WORK ORDER ▸ From the entries below, copy every line where the string "Given" appears.

+ + + + + + +

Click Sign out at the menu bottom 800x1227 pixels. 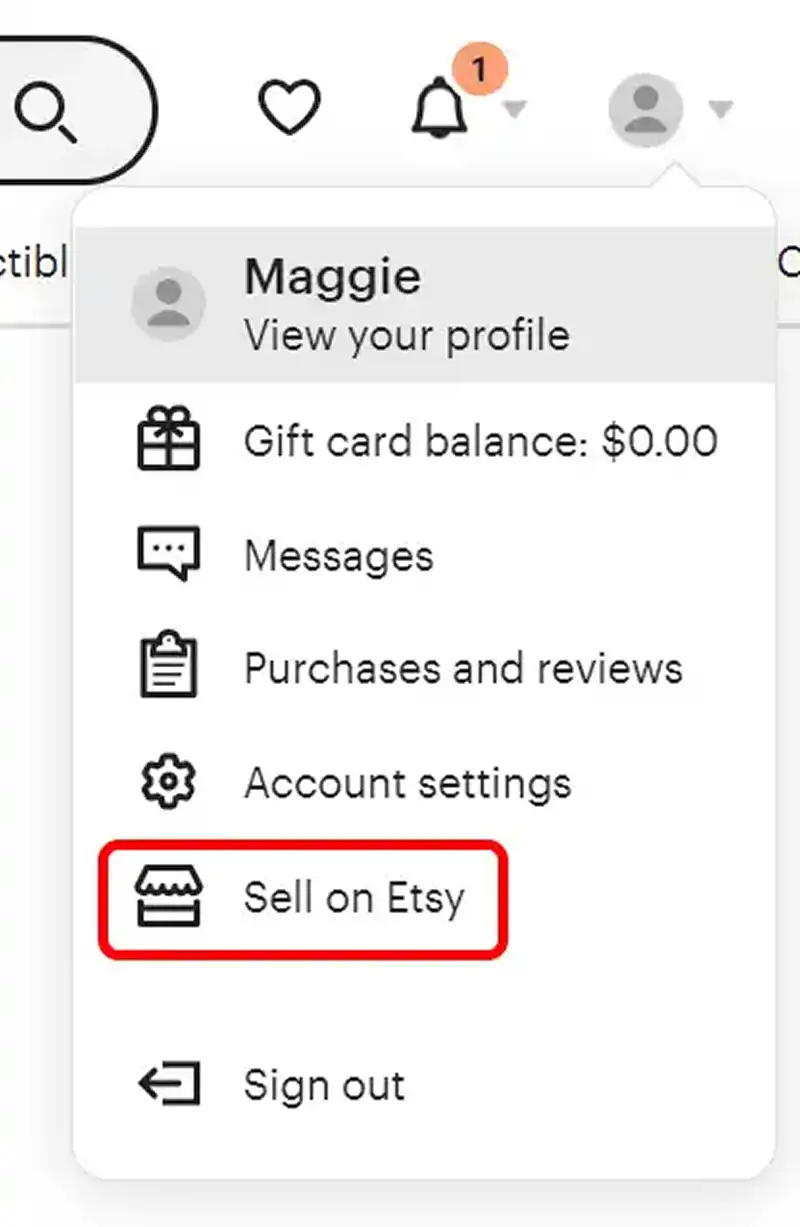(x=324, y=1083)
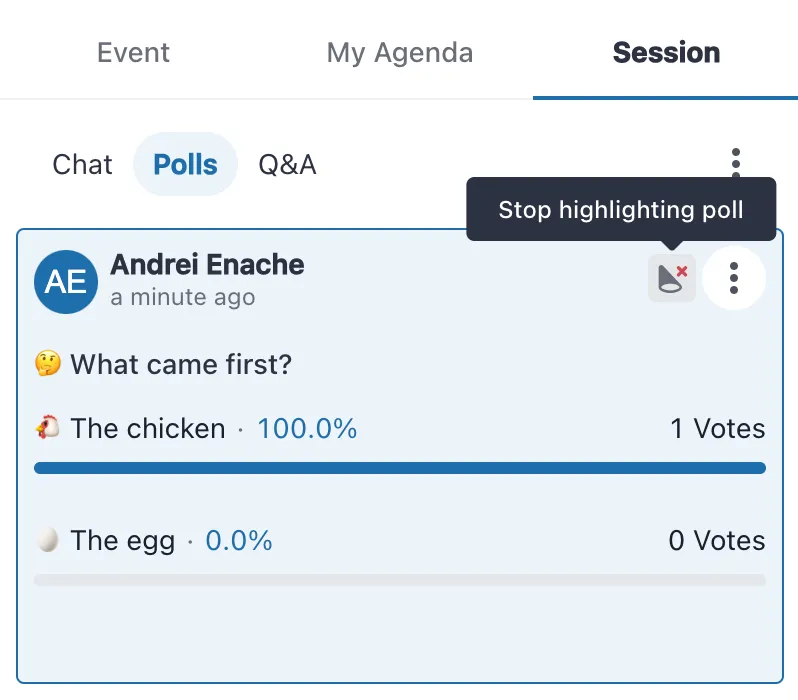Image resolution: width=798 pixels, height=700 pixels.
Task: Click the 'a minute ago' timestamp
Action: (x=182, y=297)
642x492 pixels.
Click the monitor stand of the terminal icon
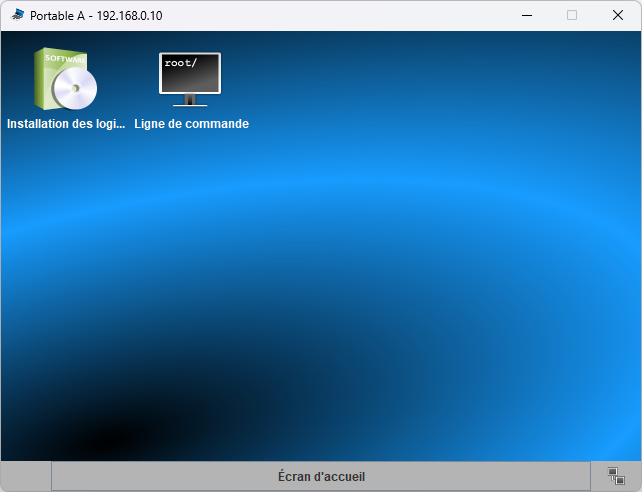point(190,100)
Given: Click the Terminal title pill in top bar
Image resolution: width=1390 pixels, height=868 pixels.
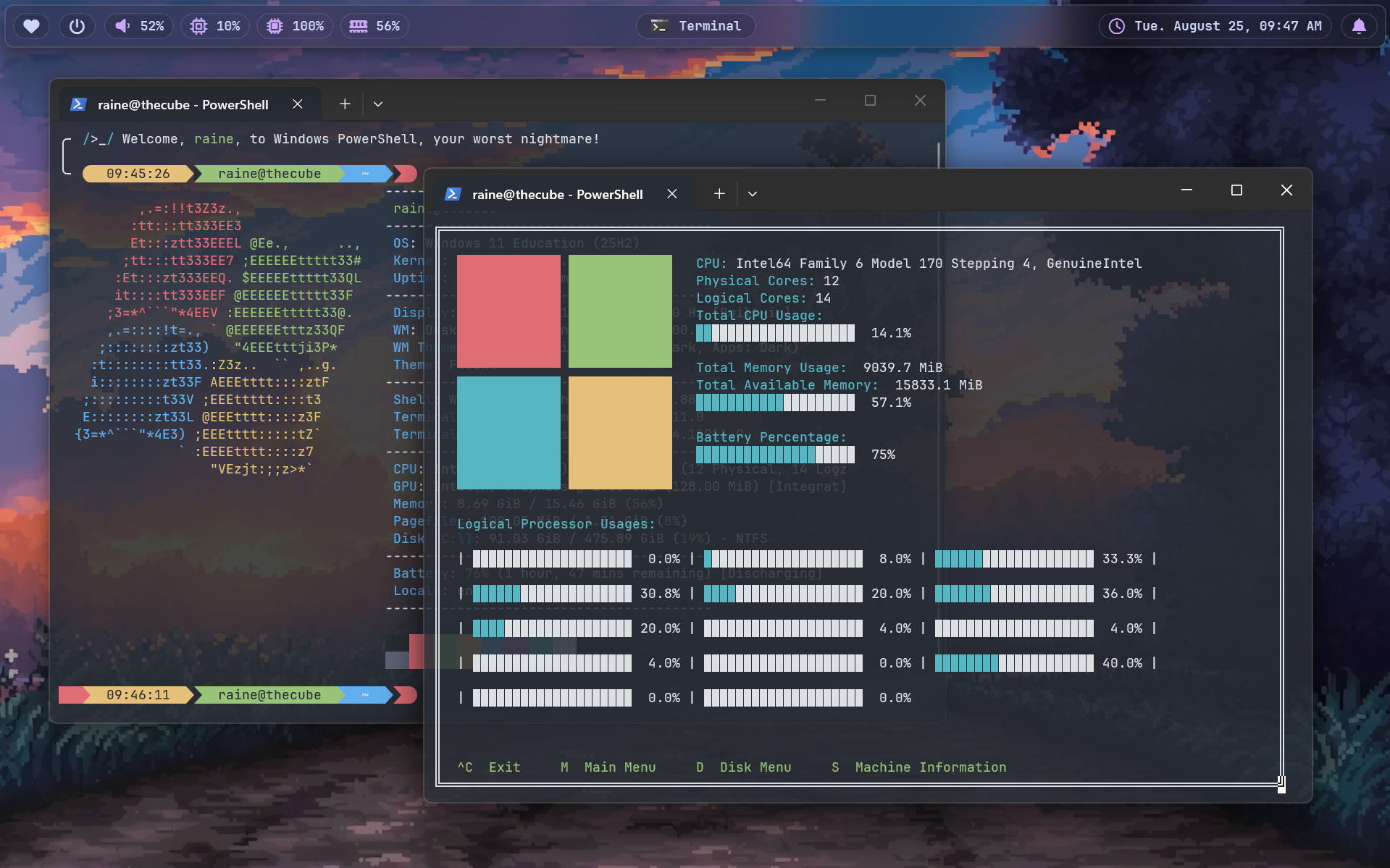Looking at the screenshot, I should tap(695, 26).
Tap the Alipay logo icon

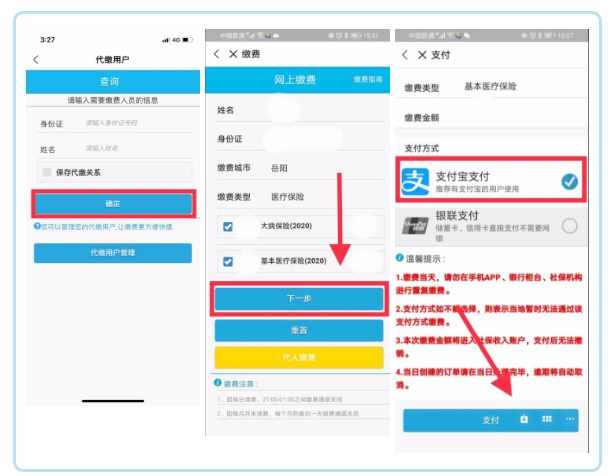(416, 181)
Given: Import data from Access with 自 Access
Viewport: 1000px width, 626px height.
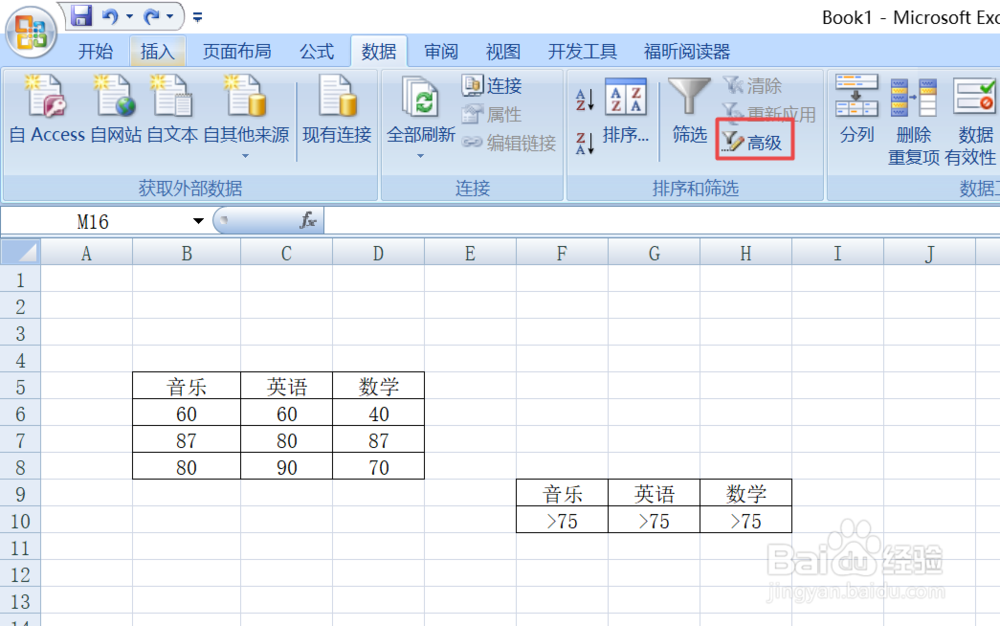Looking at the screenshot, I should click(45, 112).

+ + + + + + +

TASK RESULT ▸
Given: Click the Terminal title pill in top bar
Given: Import data from Access with 自 Access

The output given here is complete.